Mark the day: The blast that rocked the U.N. headquarters in Baghdad was more than a massacre of innocents. It also was a tipping point in American politics.

NOW WE KNOW for certain that the 2004 election will be, virtually to the exclusion of anything else, a referendum on President Bush’s decision to go Iraq — and a debate over whether doing so made us safer, or put us in greater danger, in the war on global terrorism.
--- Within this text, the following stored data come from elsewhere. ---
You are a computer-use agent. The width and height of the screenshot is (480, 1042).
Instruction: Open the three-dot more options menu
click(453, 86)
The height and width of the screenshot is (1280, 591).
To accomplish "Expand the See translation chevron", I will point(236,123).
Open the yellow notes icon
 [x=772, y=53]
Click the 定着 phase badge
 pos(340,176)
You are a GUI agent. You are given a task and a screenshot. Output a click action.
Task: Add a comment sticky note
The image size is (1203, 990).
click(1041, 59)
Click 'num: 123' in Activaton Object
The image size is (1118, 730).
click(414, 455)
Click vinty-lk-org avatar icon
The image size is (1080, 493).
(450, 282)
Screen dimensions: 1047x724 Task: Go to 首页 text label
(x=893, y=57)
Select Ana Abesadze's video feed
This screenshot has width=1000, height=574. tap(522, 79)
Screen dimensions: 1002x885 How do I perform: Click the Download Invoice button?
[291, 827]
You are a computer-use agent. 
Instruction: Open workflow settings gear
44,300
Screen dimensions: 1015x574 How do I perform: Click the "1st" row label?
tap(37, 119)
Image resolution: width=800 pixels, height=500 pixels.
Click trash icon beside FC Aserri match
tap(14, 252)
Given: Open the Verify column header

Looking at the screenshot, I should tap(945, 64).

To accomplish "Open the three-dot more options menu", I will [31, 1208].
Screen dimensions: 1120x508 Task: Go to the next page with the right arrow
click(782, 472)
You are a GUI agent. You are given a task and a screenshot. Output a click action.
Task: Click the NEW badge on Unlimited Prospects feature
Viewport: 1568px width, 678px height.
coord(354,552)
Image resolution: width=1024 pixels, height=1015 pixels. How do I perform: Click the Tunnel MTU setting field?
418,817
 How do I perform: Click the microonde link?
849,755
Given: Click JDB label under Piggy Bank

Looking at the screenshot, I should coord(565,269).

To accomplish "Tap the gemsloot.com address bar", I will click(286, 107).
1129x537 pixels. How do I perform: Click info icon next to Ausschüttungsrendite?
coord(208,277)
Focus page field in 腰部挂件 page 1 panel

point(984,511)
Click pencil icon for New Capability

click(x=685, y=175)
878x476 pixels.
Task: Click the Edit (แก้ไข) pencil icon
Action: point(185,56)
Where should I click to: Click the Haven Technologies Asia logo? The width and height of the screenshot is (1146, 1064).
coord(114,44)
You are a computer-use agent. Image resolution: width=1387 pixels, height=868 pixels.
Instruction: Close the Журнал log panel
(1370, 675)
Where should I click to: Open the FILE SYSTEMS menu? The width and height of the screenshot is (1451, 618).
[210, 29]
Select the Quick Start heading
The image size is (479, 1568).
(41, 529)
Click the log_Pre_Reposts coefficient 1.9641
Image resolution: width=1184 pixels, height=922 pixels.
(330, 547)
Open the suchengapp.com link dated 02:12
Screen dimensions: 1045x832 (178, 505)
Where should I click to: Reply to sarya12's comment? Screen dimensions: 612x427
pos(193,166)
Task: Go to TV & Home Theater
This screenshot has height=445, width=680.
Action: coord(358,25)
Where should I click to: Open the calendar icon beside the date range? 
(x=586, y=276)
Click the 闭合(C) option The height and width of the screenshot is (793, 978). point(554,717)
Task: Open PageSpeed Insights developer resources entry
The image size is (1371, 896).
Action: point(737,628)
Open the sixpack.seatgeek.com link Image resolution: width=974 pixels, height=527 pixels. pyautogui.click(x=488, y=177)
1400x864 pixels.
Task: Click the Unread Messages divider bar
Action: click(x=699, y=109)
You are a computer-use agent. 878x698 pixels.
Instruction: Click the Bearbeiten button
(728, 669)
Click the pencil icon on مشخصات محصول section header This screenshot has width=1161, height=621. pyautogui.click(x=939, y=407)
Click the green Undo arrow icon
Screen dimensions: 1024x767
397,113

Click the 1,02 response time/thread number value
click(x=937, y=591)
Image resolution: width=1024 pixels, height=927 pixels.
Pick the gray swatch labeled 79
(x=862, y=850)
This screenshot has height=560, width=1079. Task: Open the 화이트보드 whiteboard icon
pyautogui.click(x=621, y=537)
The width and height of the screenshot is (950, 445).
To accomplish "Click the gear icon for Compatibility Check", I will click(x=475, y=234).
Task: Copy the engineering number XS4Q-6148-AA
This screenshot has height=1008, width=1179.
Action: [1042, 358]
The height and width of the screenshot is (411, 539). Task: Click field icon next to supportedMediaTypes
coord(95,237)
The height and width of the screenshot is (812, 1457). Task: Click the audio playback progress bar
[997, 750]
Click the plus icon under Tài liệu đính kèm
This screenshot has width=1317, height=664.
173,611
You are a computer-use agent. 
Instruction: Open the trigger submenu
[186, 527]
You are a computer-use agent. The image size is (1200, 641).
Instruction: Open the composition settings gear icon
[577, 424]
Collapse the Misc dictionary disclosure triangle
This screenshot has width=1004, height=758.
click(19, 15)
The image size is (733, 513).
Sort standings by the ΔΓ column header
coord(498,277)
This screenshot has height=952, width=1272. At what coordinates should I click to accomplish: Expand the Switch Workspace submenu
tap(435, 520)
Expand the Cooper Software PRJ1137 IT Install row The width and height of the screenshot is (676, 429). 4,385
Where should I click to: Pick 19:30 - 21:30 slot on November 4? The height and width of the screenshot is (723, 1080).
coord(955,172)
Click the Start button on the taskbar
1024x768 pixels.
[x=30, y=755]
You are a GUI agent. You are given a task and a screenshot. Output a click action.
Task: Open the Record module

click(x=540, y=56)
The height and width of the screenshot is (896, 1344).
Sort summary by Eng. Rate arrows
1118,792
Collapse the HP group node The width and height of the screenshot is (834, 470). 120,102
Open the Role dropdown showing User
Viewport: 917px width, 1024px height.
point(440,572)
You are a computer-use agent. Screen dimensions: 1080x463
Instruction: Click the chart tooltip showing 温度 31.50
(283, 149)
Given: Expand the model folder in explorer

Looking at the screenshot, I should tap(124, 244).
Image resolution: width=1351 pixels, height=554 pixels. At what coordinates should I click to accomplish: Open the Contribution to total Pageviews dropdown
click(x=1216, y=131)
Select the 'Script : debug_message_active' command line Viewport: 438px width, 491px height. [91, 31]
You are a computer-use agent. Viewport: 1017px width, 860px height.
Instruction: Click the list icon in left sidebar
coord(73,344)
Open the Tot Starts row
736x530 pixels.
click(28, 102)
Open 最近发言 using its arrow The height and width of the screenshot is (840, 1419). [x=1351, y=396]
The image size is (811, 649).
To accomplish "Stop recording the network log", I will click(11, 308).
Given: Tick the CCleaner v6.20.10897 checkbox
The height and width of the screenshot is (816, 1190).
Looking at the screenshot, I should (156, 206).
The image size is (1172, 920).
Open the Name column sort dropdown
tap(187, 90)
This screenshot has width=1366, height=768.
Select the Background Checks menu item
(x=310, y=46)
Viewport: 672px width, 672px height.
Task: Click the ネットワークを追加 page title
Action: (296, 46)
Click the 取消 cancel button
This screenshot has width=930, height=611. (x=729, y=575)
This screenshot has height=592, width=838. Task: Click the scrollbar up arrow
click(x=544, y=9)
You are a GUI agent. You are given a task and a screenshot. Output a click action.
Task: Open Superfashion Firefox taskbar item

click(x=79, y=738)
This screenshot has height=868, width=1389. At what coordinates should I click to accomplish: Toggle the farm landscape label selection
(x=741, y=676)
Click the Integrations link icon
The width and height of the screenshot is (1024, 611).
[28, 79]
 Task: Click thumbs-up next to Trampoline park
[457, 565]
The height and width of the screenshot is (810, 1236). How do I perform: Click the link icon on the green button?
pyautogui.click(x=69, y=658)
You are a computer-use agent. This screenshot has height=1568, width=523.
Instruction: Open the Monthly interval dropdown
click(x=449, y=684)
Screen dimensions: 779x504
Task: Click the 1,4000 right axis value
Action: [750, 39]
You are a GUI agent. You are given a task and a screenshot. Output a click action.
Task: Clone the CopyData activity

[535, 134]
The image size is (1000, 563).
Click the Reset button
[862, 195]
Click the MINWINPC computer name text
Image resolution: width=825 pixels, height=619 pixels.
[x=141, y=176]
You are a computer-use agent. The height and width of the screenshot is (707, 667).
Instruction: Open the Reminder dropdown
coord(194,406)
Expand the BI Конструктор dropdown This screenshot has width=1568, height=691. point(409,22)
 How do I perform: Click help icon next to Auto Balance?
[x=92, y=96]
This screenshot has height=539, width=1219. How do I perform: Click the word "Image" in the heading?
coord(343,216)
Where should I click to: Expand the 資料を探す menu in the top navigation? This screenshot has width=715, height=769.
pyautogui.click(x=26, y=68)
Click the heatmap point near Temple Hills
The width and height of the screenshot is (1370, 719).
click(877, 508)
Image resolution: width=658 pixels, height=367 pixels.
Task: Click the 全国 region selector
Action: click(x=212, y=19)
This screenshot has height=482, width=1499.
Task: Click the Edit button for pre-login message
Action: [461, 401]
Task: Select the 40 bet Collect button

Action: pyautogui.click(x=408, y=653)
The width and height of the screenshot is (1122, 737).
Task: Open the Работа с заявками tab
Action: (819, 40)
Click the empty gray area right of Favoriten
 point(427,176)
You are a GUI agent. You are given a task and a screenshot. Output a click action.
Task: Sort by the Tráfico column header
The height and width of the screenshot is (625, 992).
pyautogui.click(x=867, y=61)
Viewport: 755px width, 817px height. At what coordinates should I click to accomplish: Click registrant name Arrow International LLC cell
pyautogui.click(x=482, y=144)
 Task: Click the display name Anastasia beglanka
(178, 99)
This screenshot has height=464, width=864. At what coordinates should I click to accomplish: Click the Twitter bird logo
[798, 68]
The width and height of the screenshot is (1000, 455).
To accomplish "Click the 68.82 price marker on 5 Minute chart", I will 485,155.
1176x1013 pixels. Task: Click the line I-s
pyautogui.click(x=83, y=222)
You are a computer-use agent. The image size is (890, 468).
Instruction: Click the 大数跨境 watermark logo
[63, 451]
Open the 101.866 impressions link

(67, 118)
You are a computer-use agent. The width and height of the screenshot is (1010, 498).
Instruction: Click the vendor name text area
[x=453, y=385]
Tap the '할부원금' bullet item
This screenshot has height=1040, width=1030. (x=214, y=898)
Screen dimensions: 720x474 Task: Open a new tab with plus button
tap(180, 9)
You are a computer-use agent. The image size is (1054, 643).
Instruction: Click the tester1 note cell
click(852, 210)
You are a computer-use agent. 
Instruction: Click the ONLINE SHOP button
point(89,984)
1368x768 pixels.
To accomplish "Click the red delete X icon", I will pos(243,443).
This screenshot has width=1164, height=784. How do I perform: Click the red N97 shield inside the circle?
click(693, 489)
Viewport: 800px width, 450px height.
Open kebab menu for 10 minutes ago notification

For the White House, this is a case of “be careful what you wish for.” As was made clear on the deck of the Abe Lincoln, they want to run Bush for re-election as the Man in the Flight Suit. But now it’s not clear whether that garment was a coronation robe or a straitjacket.

--snip--

Another sure thing: Wes Clark is in. The retired general and Rhodes Scholar increasingly looks like a seer for his pre-war comments. Go back and read what he had to say in the months leading up to the invasion of Iraq. (Any of the Clark for President grassroots Web sites will do.) Clark, who was leaning toward running in any case, almost certainly can’t now resist the chance to say “I told you so.” And, more than any other possible Democratic candidate (with the exception of John Kerry), Clark could brush off the soft-on-defense rhetoric that GOP oppo experts are preparing to throw at the Democratic Party.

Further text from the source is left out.